A critical security vulnerability (CVE-2024-31497) has been discovered in PuTTY versions .68 through .80, affecting its implementation of ECDSA (Elliptic Curve Digital Signature Algorithm). The issue lies in the biased nonce generation, which makes it possible for an attacker to recover a user's NIST P-521 secret key after collecting approximately 60 signatures.

This vulnerability is especially concerning in scenarios where an adversary is capable of reading messages signed by PuTTY or Pageant. For instance, an attacker may already have access to the required set of signed messages through a public Git service supporting SSH for commit signing, and the signatures were made by Pageant using an agent-forwarding mechanism.

Original References

- PuTTY Security Advisory
- CVE-2024-31497 Details

Exploit Details

The vulnerability stems from a flaw in the nonce generation process during the creation of ECDSA signatures with NIST P-521 curve. An adversary can exploit this flaw to perform a quick partial attack, recovering the user's secret key with just ~60 signatures.

Code Snippet

Here is a sample code snippet that demonstrates how nonce bias in ECDSA can be exploited to recover a user's secret key:

from ecdsa_attacks import attack_partial_nonce_bias

# Signature information collected by the attacker
signatures = collect_signatures()

# Recover the private key using collected signatures
private_key = attack_partial_nonce_bias(signatures)

# Perform unauthorized actions using recovered private key
conduct_supply_chain_attacks(private_key)

Impact and Mitigations

Given the widespread use of PuTTY and related software, this vulnerability poses a significant risk to user's secret keys, especially when stored in public Git services. In worst-case scenarios, an adversary can use the compromised keys to perform supply-chain attacks on software maintained in Git.

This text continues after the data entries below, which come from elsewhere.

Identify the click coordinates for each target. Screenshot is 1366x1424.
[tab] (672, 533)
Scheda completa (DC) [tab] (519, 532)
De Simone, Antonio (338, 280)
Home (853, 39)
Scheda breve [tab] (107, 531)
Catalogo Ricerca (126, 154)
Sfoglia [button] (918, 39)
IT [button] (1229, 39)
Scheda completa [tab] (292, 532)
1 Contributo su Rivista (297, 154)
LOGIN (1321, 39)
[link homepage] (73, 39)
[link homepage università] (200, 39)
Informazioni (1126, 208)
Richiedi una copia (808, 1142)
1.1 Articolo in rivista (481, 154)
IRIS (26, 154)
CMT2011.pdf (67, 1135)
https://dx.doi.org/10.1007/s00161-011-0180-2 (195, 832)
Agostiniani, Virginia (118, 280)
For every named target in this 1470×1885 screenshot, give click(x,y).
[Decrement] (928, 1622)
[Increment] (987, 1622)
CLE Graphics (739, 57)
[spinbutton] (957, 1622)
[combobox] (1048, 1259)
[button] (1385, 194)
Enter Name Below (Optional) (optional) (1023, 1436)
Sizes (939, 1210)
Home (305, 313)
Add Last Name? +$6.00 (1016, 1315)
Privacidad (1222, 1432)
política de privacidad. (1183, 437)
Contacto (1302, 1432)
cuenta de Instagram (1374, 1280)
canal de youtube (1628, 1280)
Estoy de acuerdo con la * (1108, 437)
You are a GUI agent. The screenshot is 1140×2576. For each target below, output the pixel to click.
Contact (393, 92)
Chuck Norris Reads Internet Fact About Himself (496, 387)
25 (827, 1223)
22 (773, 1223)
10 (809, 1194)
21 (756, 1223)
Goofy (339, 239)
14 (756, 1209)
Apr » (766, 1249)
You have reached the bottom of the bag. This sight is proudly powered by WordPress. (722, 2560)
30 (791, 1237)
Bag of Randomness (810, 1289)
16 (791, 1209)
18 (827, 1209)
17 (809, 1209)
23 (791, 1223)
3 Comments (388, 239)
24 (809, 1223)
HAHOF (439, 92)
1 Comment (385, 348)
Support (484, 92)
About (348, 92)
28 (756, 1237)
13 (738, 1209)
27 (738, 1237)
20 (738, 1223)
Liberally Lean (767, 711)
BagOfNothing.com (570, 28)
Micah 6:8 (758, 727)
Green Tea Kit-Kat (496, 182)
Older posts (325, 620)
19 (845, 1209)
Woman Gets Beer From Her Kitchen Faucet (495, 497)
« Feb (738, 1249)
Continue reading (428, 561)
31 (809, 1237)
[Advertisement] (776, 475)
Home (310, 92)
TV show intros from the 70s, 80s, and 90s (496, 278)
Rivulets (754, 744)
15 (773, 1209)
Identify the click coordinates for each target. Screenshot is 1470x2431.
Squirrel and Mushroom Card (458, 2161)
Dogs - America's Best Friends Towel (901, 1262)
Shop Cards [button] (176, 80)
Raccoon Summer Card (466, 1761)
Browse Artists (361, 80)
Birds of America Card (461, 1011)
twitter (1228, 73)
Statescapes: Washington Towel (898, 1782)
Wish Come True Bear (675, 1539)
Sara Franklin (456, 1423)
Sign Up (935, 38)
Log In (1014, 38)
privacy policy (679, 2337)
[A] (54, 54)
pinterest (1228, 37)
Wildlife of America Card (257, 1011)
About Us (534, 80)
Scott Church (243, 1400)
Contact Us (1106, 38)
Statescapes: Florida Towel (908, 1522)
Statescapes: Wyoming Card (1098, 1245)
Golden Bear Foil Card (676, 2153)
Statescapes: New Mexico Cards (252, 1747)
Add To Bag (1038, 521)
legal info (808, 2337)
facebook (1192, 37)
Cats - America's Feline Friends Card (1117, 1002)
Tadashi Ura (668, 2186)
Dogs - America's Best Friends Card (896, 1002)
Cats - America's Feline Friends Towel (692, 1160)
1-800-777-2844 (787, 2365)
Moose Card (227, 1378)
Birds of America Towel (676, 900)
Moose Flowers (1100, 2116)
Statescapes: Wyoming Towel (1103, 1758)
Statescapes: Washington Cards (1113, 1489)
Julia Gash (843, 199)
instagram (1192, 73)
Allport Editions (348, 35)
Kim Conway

To mitigate the risk posed by CVE-2024-31497, users are strongly advised to update to PuTTY .81, FileZilla 3.67., WinSCP 6.3.3, TortoiseGit 2.15..1, and TortoiseSVN 1.14.7 or later. Users should also review their signed messages stored in public Git services and ensure that no unauthorized access or changes have been made.

Conclusion

The CVE-2024-31497 vulnerability in PuTTY and related software reveals a critical flaw in the implementation of ECDSA, allowing an adversary to compromise a user's secret key by exploiting biased nonce generation. Users are urged to update to the latest versions of the affected software and monitor their public Git services for unauthorized access or changes.